MEVLÜT UYSAL, TAKSİCİYE SESLENDİ; UBER DÖVEREK MÜCADELE OLMAZ!

MEVLÜT UYSAL, TAKSİCİYE SESLENDİ; UBER DÖVEREK MÜCADELE OLMAZ! 4 Nisan 2018 - 17:35 | Güncelleme:

İstanbul Büyükşehir Belediye (İBB) Başkanı Mevlüt Uysal, UBER'e karşılık, ilgili kurumlarla yerli olacak şekilde 'iTaksi' sistemini kurduklarını ancak bu sisteme de sadece 5 bin civarında taksicinin katıldığını belirtti.

İBB Başkanı Mevlüt Uysal İstanbul genelinde taksicilere seslendi. Yaklaşık 18 bin taksicimiz var. 5 bin civarında üyemiz var. Niye taktırmıyorlar? Şoför diyor ki, 'başkanım, kamera koyup bizi takip ediyorlar içeride'. İyi baba, bundan başka da çaresi yok yani"

"Neticede UBER dediğimiz zaman, buna karşı çıkmak, bunu yerli yapmak demek 'eline sopa alıp sokakta UBER'cileri kovalamakla olmuyor. Yerlisini yaparsak bunu çözmüş oluyoruz"

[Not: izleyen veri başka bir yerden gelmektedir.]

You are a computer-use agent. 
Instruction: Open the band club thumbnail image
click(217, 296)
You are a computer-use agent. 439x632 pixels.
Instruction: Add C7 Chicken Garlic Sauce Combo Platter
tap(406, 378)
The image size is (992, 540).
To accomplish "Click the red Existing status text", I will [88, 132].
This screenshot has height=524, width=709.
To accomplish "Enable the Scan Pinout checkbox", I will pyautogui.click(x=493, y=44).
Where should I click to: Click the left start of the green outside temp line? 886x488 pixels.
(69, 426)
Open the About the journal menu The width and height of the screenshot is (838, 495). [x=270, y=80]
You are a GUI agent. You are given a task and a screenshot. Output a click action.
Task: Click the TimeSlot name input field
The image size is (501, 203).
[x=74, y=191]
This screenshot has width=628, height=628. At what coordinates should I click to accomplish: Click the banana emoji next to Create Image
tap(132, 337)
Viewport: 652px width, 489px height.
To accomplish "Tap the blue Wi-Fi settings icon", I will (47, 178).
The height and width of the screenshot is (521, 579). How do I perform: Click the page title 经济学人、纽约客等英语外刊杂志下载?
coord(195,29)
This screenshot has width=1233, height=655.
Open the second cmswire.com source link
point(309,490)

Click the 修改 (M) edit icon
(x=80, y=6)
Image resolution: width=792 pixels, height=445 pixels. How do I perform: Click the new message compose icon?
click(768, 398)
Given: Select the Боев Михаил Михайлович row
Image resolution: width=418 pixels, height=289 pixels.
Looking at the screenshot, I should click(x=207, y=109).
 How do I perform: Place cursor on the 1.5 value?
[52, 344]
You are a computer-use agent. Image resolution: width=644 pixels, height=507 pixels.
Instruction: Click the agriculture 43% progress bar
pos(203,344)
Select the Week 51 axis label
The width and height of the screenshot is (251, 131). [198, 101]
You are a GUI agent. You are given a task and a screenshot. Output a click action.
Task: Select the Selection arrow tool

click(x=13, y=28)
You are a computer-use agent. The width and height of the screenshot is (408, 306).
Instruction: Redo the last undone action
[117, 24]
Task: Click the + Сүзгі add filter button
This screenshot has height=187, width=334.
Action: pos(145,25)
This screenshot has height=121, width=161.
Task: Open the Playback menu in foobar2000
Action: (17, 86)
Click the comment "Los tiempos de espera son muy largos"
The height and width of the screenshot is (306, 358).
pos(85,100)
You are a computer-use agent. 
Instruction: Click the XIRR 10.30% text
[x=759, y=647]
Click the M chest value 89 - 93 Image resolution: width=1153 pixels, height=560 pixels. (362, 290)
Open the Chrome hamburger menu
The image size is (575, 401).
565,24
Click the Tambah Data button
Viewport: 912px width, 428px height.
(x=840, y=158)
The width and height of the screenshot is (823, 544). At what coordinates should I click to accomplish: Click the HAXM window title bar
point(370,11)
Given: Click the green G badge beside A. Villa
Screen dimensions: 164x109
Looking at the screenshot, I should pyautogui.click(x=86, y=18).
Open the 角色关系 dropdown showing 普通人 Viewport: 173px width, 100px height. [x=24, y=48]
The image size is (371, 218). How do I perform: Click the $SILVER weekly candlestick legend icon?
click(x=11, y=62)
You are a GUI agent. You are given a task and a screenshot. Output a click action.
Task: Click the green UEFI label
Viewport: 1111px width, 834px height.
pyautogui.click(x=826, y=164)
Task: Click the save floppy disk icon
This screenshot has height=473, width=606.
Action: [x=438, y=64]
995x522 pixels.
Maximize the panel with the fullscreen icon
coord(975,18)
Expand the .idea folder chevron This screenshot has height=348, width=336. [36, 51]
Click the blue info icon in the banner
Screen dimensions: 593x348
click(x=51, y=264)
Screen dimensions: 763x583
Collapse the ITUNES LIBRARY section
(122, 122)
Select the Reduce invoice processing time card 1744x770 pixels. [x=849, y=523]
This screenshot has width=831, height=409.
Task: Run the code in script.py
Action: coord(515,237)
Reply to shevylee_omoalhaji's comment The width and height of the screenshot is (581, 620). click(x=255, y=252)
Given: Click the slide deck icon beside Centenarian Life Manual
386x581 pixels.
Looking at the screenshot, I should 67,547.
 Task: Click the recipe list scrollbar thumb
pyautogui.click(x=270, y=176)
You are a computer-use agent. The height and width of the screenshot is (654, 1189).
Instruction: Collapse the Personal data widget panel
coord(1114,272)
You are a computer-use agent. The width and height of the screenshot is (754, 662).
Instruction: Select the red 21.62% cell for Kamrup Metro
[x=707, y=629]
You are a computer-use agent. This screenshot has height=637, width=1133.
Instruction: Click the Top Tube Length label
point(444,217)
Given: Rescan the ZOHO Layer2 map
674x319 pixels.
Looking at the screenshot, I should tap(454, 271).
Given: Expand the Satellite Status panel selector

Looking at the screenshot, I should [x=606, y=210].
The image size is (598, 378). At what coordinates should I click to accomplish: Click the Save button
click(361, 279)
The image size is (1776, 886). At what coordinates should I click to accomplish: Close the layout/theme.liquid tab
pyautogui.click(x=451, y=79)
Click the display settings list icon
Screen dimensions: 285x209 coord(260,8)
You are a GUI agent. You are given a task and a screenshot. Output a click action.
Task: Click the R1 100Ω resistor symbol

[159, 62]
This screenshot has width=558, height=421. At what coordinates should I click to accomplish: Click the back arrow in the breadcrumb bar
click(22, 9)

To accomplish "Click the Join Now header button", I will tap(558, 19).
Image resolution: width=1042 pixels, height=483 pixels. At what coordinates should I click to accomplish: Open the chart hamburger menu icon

"UBER, aslında rahatlık demek. Şoförle müşterinin birbirine güvenini sağlaması demek. Biz o konfordan uzak kalmamalıyız.

UBER - TAKSİCİ KAVGASI

Konuşmasında UBER ve iTaksi uygulamasına da değinen Başkan Uysal şunları söyledi:

"UBER de aynen bir sistem aslında. Taksiye binen de bindiren de yerli ama o sistem sayesinde başkalarının aldığı kararlara uymak durumunda kalıyor. Biz de Büyükşehir olarak onun yerlisini yaptık; 'iTaksi'.. Aslında sistem olarak aynı sistem, ama birisinde kararı ABD'de New York'ta birileri veriyor, diğerini ülkemizde bu konunun ilgililerinin oluşturduğu bir ekip veriyor. Çok güzel ama bazen bakıyoruz. Yaklaşık 18 bin taksicimiz var dersek, 5 bin civarında üyemiz var. Niye taktırmıyorlar? Şoför diyor ki, 'başkanım, kamera koyup bizi takip ediyorlar içeride'. İyi baba, bundan başka da çaresi yok yani. Neticede UBER dediğimiz zaman, buna karşı çıkmak, bunu yerli yapmak demek 'eline sopa alıp sokakta UBER'cileri kovalamakla olmuyor. Yerlisini yaparsak bunu çözmüş oluyoruz."

"UBER ASLINDA RAHATLIK DEMEK"

Uysal, yerli ürünlerin kullanımının önemini bir kez daha altını çizerek, "UBER, aslında rahatlık demek. Şoförle müşterinin birbirine güvenini sağlaması demek. Biz o konfordan uzak kalmamalıyız. Ama o konforu yaşarken de yurtdışındaki bir insanın kararıyla taksicimiz ve içindeki müşteri birbiriyle kavga eder hale düşmemeli. Yemek kartı, iş yerleri adına, çalışanlar adına bir rahatlıksa, yemeği yiyenle yemeği ikram edenle arasındaki o ilişkinin kararını çok uzaklarda birileri vermemeli. O konforu bizim de sağlayabilmemiz lazım" şeklinde konuştu.